### TASKS TO COMPLETE
A – According to the passage on function try blocks, what happens when a function-level try/catch block catches an exception and execution reaches the end of its catch block?
B – Continue the passage on function try blocks from its final sentence.

begin SOURCE EXTRACT

What is then, the purpose of a function try block ?
Imagine if UseResources was defined like this:
class UseResources
{
class Cat *cat;
class Dog dog;
public:
UseResources() : cat(new Cat), dog() { cout << "UseResources()" << endl; }
~UseResources() { delete cat; cat = NULL; cout << "~UseResources()" << endl; }
};
If Dog::Dog() throws, then cat will leak memory. Becase UseResources's constructor never completed, the object was never fully constructed. And therefore it does not have its destructor called.
To prevent this leak, you must use a function-level try/catch block:
UseResources() try : cat(new Cat), dog() { cout << "UseResources()" << endl; } catch(...)
{
delete cat;
throw;
}
To answer your question more fully, the purpose of a function-level try/catch block in constructors is specifically to do this kind of cleanup. Function-level try/catch blocks cannot swallow exceptions (regular ones can). If they catch something, they will throw it again when they reach the end of the catch block, unless you rethrow it explicitly with throw. You can transform one type of exception into another, but you can't just swallow it and keep going like it didn't happen.
This is another reason why values and smart pointers should be used instead of naked pointers, even as class members. Because, as in your case, if you just have member values instead of pointers, you don't have to do this. It's the use of a naked pointer (or other form of resource not managed in a RAII object) that forces this kind of thing.
Note that this is pretty much the only legitimate use of function try/catch blocks.
More reasons not to use function try blocks. The above code is subtly broken. Consider this:
class Cat
{
public:
Cat() {throw "oops";}
};
So, what happens in UseResources's constructor? Well, the expression new Cat will throw, obviously. But that means that cat never got initialized. Which means that delete cat will yield undefined behavior.
You might try to correct this by using a complex lambda instead of just new Cat:
UseResources() try
: cat([]() -> Cat* try{ return new Cat;}catch(...) {return nullptr;} }())
, dog()
{ cout << "UseResources()" << endl; }
catch(...)
{
delete cat;
throw;
}
That theoretically fixes the problem, but it breaks an assumed invariant of UseResources. Namely, that UseResources::cat will at all times be a valid pointer. If that is indeed an invariant of UseResources, then this code will fail because it permits the construction of UseResources in spite of the exception.
Basically, there is no way to make this code safe unless new Cat is noexcept (either explicitly or implicitly).

end SOURCE EXTRACT
begin SOURCE DATA

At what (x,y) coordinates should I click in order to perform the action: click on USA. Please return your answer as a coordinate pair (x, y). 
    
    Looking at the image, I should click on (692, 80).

end SOURCE DATA

### RESULTS FOR EACH TASK
A – The exception is thrown again automatically, so it cannot be swallowed.

B –
By contrast, this always works:
class UseResources
{
unique_ptr<Cat> cat;
Dog dog;
public:
UseResources() : cat(new Cat), dog() { cout << "UseResources()" << endl; }
~UseResources() { cout << "~UseResources()" << endl; }
};
In short, look on a function-level try-block as a serious code smell.
Ordinary function try blocks have relatively little purpose. They're almost identical to a try block inside the body:
int f1() try {
// body
} catch (Exc const & e) {
return -1;
}
int f2() {
try {
// body
} catch (Exc const & e) {
return -1;
}
}
The only difference is that the function-try-block lives in the slightly larger function-scope, while the second construction lives in the function-body-scope -- the former scope only sees the function arguments, the latter also local variables (but this doesn't affect the two versions of try blocks).
The only interesting application comes in a constructor-try-block:
Foo() try : a(1,2), b(), c(true) { /* ... */ } catch(...) { }
This is the only way that exceptions from one of the initializers can be caught. You cannot handle the exception, since the entire object construction must still fail (hence you must exit the catch block with an exception, whether you want or not). However, it is the only way to handle exceptions from the initializer list specifically.
Is this useful? Probably not. There's essentially no difference between a constructor try block and the following, more typical "initialize-to-null-and-assign" pattern, which is itself terrible:
Foo() : p1(NULL), p2(NULL), p3(NULL) {
p1 = new Bar;
try {
p2 = new Zip;
try {
p3 = new Gulp;
} catch (...) {
delete p2;
throw;
}
} catch(...) {
delete p1;
throw;
}
}
As you can see, you have an unmaintainable, unscalable mess. A constructor-try-block would be even worse because you couldn't even tell how many of the pointers have already been assigned. So really it is only useful if you have precisely two leakable allocations. Update: Thanks to reading this question I was alerted to the fact that actually you cannot use the catch block to clean up resources at all, since referring to member objects is undefined behaviour. So [end update]
In short: It is useless.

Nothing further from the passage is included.